The two monitored channels (Duncan and Hamilton Springs) also experienced high flow events over the winter but nothing in the range that make me think FW survival would be impacted. I don't have the BY 2019 spawners and outmigrant estimates in hand, so It's hard to say how far outside of expected they were.

tbuehrens commented 3 years ago

just tuning in for a sec...this is looking better. RE sex, Eric, I have modeled sex ratio as a logitnormal random walk or mean reverting process before...this would negate the need for teh kluge in forecasting and result in partial pooling of data across years. I too agree that the lack of habitat offsets are a problem that is almost certainly affecting egg to fry productivity estimates...lack of offset will tend to pull down capacity for big pops (which are not spawning channels), and pull up capacity for spawning channels...this pulling on capacity will have the inverse effect on productivity--pulling channels down and mainstem pops up, which is also occuring due to the random effect prior on pop specific egg to fry productivity. once we have habitat offsets for capacity, it should look even better.
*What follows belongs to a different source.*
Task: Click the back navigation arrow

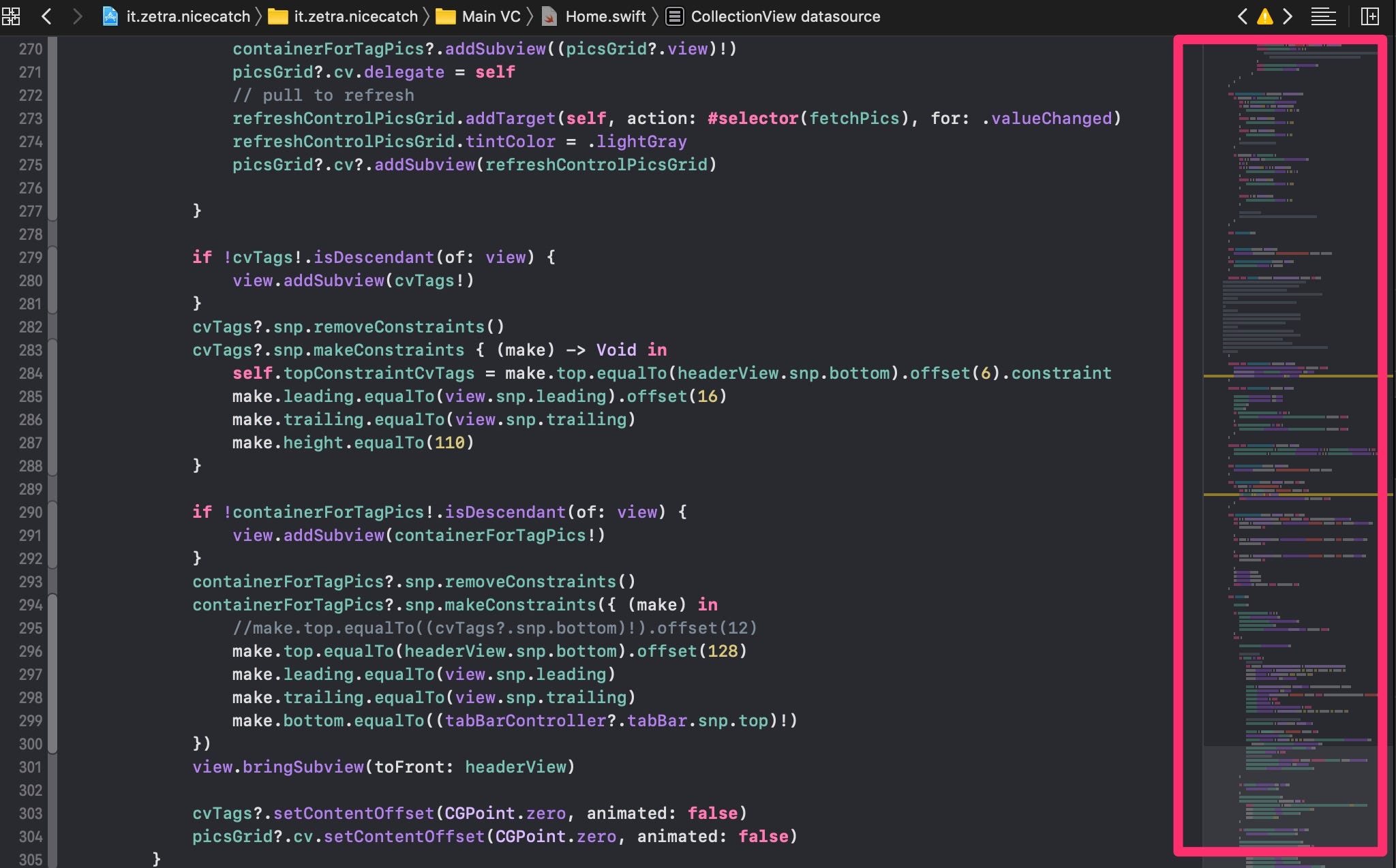Action: pos(47,16)
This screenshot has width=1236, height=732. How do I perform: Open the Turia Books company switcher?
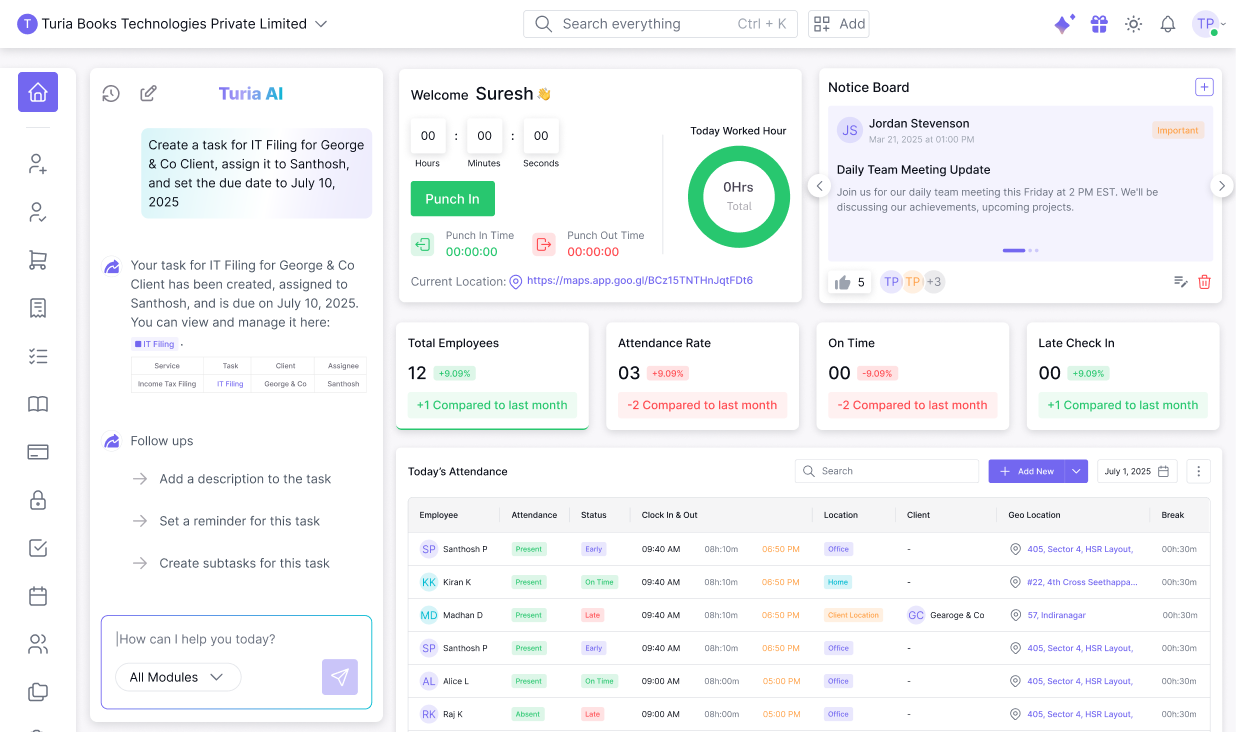pos(170,23)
ebuhle commented 3 years ago

RE sex, Eric, I have modeled sex ratio as a logitnormal random walk or mean reverting process before...this would negate the need for teh kluge in forecasting and result in partial pooling of data across years.

Right, the kludge mentioned in the OP is no longer necessary and partial pooling helped make the estimates less noisy. The only difference between this approach and what you're describing is that annual p_F is IID. There's no real evidence of autocorrelation; a little bit in Hamilton Channel, but even there it's not "significant" at any lag.

One striking feature of the data is that Grays WF is consistently > 50% female. What do you guys think accounts for this?

lack of offset will tend to pull down capacity for big pops (which are not spawning channels), and pull up capacity for spawning channels...this pulling on capacity will have the inverse effect on productivity--pulling channels down and mainstem pops up

Bingo, this is exactly what appears to be happening. The hyper-mean mu_Mmax is driven by the most informative (in terms of length and precision) smolt time series, namely Hamilton Channel (reinforced to some extent by Grays CJ) . Since those populations are roughly an order of magnitude larger than Duncan Channel, the latter gets dragged up, which drives its psi estimate down. You can see this in the almost bimodal density here, where the points are the bivariate posterior for each pop and the contours are the bivariate hyper-means. There's also some full-on bimodality in Multnomah, which doesn't show up clearly here but is visible in panel C of the figure above.

This will also do weird things to population-level average SAR, especially in pops that don't have local smolt data to resolve FW vs. marine survival. Anyway, we're off-topic, but I agree habitat offsets ought to help.

tbuehrens commented 3 years ago

Agreed on all points Eric! I think we are getting somewhere! SAR can be constrained spatially!